Schumann (1810-1856)
Dichterliebe, op. 48 (Heine)
1, Im wunderschönen Monat Mai
2, Aus meinen Tränen spriessen
3, Die Rose, die Lilie, die Taube, die Sonne
4, Wenn ich in deine Augen seh’
5, Ich will meine Seele tauchen
6, Im Rhein, im heiligen Strome
7, Ich grolle nicht
8, Und wüssten’s die Blumen, die kleinen
9, Das ist ein Flöten und Geigen
10, Hör’ ich das Liedchen klingen
11, Ein Jüngling liebt ein Mädchen
12, Am leuchtenden Sommermorgen
13, Ich hab’ im Traum geweinet
14, Allnächtlich im Traume
15, Aus alten Märchen winkt es
16, Die alten, bösen Lieder
Duparc (1848-1933)
L’invitation au voyage (Baudelaire)
Phidylé (Lecomte de Lisle)
Berlioz (1803-1869)
Le spectre de la rose, ext. de Les Nuits d’été (Gautier)
Chausson (1855-1899)
Poème de l’amour et de la mer, op. 19 (Bouchor)
1. La Fleur des eaux
2. La Mort de l’amour
BIS
Strauss (1864-1949)
Morgen, op. 27/4 (Mackay)
Lehár (1870-1948)
Dein ist mein ganzes Herz (ext. de Das Land des Lächelns)

Benjamin Bernheim, ténor
Carrie-Ann Matheson, piano

Verbier Festival, 30e anniversaire
Église de Verbier
24 juillet 2023, 11h00

La nature a doté Benjamin Bernheim d’un timbre de ténor d’une clarté rare.
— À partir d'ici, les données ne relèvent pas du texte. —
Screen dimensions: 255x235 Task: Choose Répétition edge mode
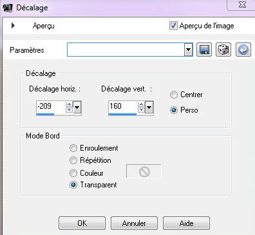[x=73, y=160]
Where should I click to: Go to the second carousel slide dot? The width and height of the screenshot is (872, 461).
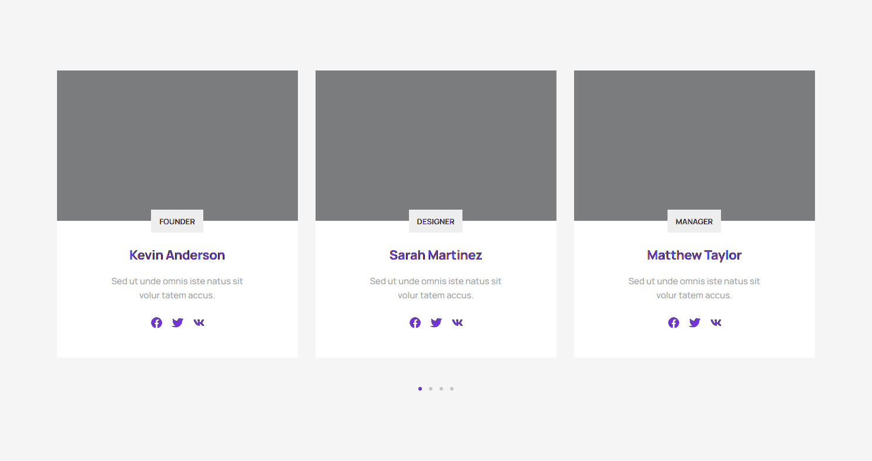[x=431, y=389]
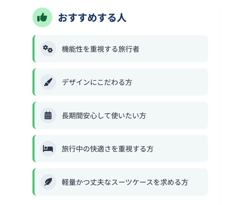Click green accent bar of the 長期間安心 card
This screenshot has height=205, width=235.
click(x=33, y=115)
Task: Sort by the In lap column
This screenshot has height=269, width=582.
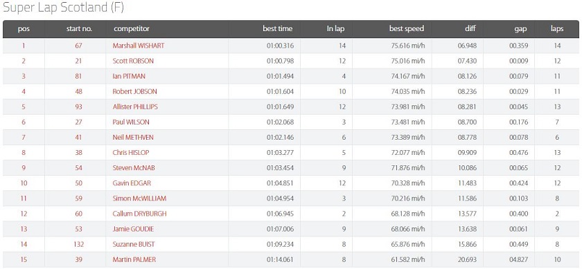Action: point(335,28)
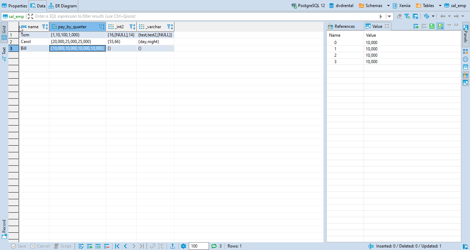The width and height of the screenshot is (470, 250).
Task: Switch to the ER Diagram tab
Action: click(62, 5)
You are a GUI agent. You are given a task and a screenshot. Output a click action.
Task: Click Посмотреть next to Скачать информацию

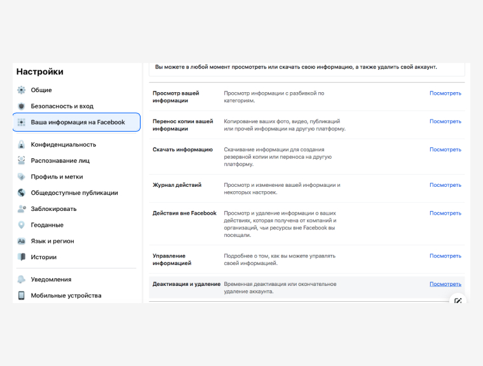(445, 150)
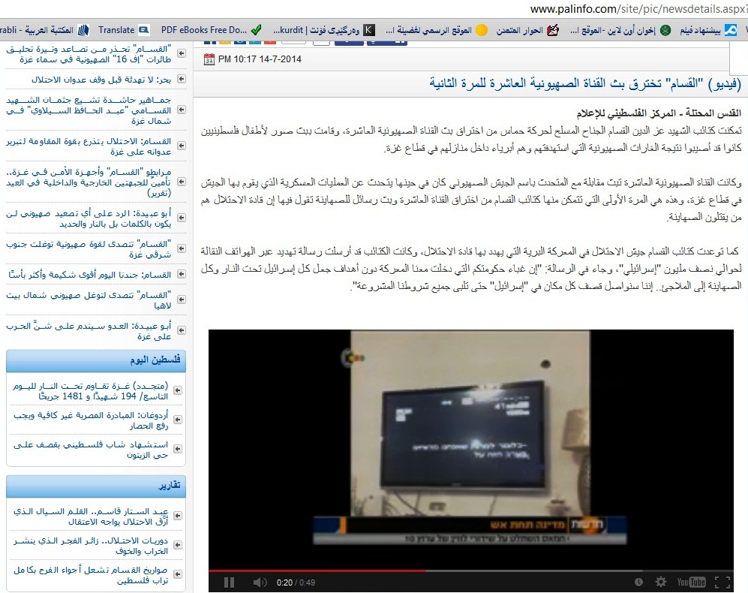Click arrow bullet beside استشهاد شاب فلسطيني item
This screenshot has width=748, height=593.
(178, 445)
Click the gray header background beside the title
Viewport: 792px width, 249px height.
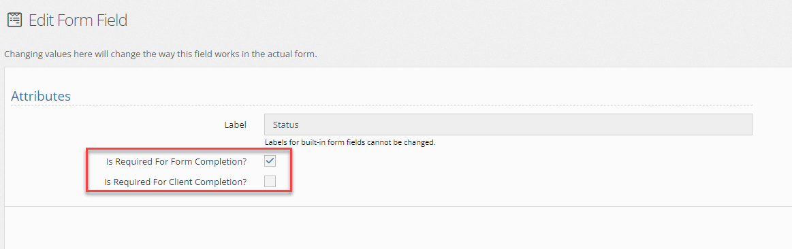coord(455,20)
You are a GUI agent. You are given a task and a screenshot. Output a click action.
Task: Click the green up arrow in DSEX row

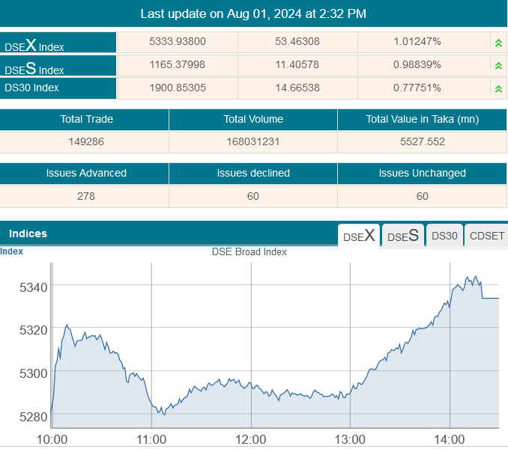[x=498, y=43]
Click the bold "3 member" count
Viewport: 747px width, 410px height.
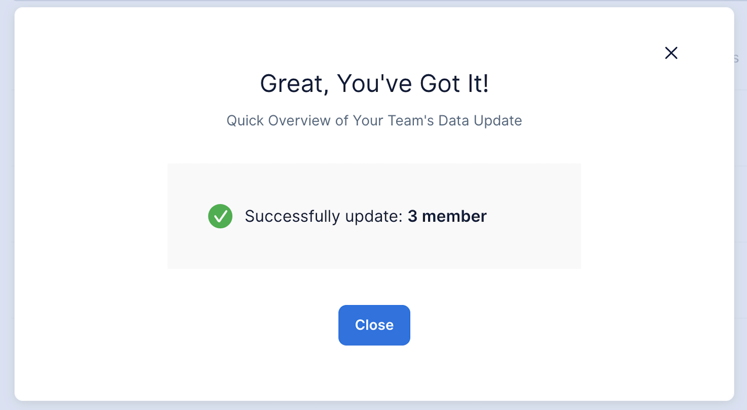(447, 216)
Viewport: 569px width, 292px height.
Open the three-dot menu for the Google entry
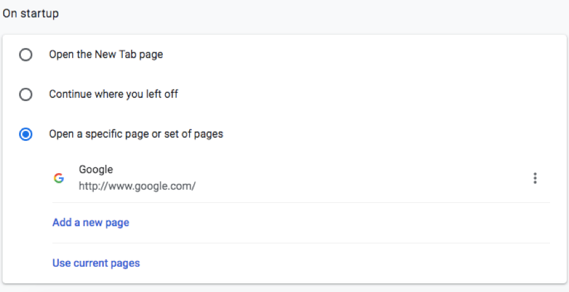[535, 178]
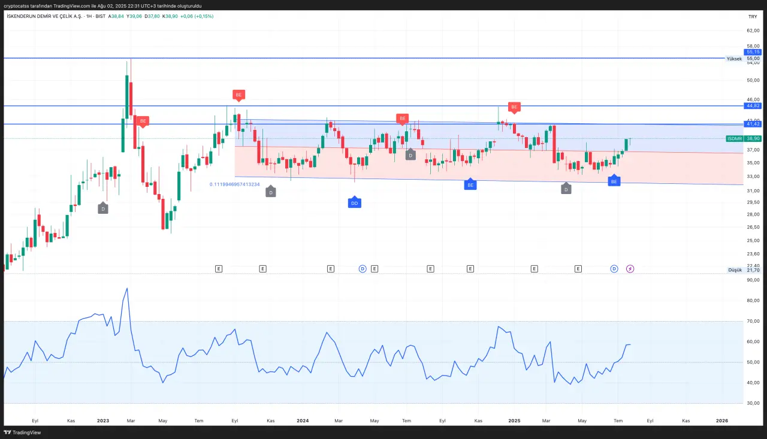Select the 55,15 horizontal line price label

pos(753,52)
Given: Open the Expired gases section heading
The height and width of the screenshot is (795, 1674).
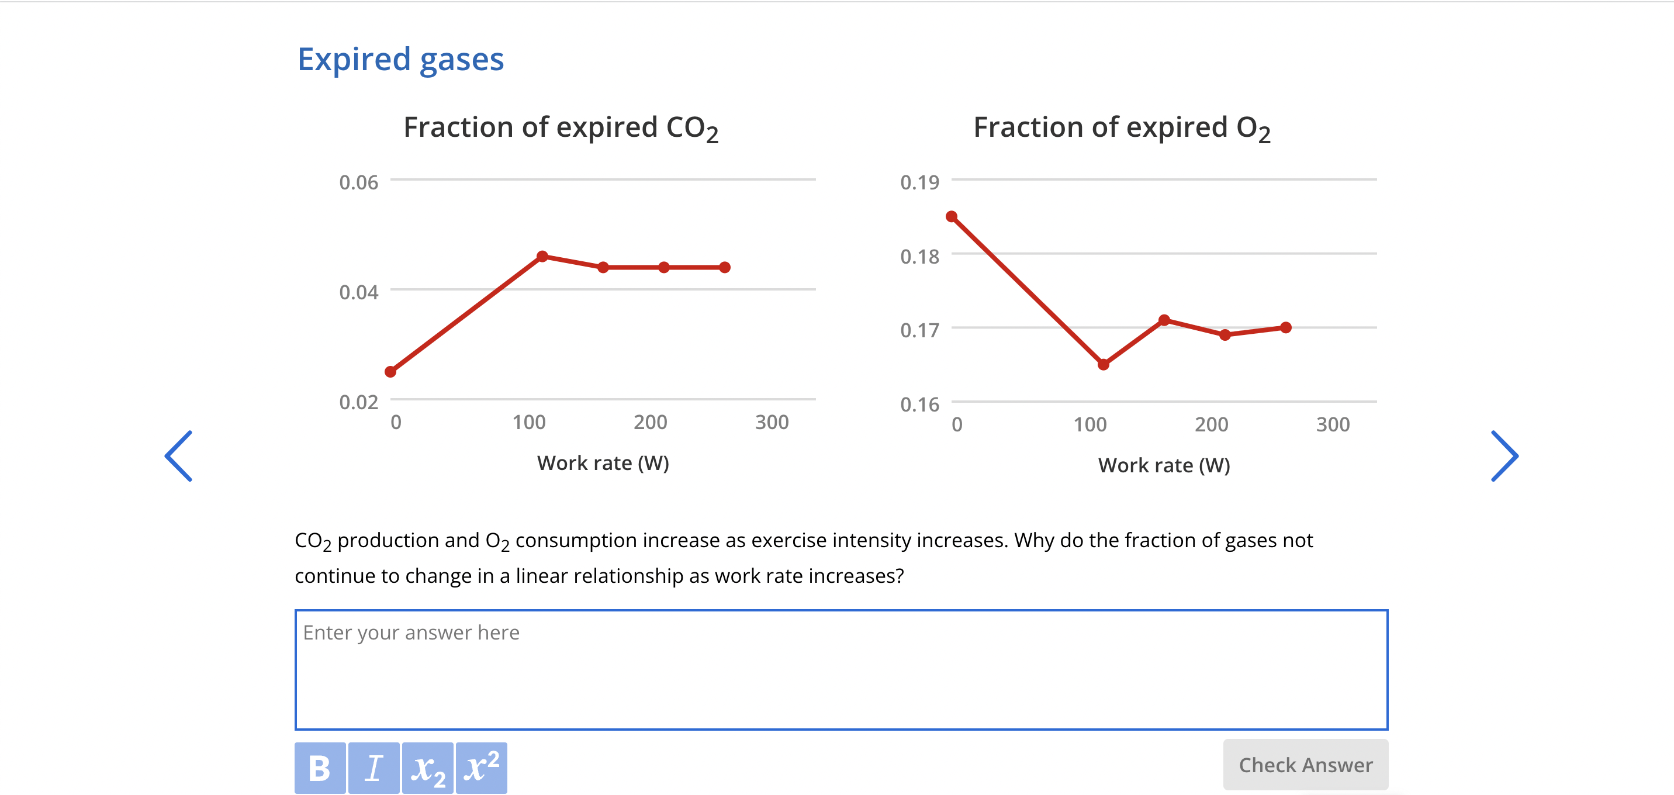Looking at the screenshot, I should point(400,59).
Il le met au service du répertoire français, un répertoire qui, avec lui et un Cyrille Dubois, semble retrouver une lumière qu’on croyait perdue.
Au centre du récital de Verbier, Benjamin Bernheim a offert, avec Carrie-Ann Matheson, trois moments de grâce. Trois leçons de chant français. Leçon… Le mot est mal choisi. Rien de didactique ni d’appuyé, rien qui pèse, mais le charme pur et la poésie. Bernheim en récital est le naturel même (à l’opéra aussi d’ailleurs). Et ces trois bijoux fragiles que sont L’Invitation au voyage et Phidylé de Duparc, suivis par Le Spectre de la rose de Berlioz respirent dans une lumière de matin radieux.

Benjamin Bernheim et Carrie-Ann Matheson © Evguenii Evtiukhov

L’imagination de l’instant

Rien ne semble pouvoir interrompre la grande ligne souveraine de L’Invitation au voyage, et pourtant quelle variété (et quelle sûreté) de moyens. La voix sait se faire diaphane, passer en registre de tête sur « pour mon esprit ont les charmes », puis revenir au registre de poitrine pour donner à « larmes » un surcroît d’intensité. Elle se joue en virtuose de la dynamique, entre pianissimos en confidence et forte irrésistibles qui semblent autant de rais de soleil dans la brume – on pense à Edvard Munch et à Hodler. Tout semble improvisé, dans l’imagination de l’instant.
D’un grand art (mais discret), cette manière de suggérer, entre chien et loup, « tout n’est qu’ordre et beauté » avant d’adoucir les consonnes de « luxe, calme et volupté », de sinuer à nouveau pour donner à voir les meubles luisants et la splendeur orientale, d’éclater avec « vagabonde », de murmurer « d’hyacinthe et d’or » sur les arpèges liquides que fait ruisseler Carrie Ann Matheson, de rutiler encore sur « chaude lumière », avant de terminer dans une langueur apaisée sur la reprise de « luxe, calme et volupté ».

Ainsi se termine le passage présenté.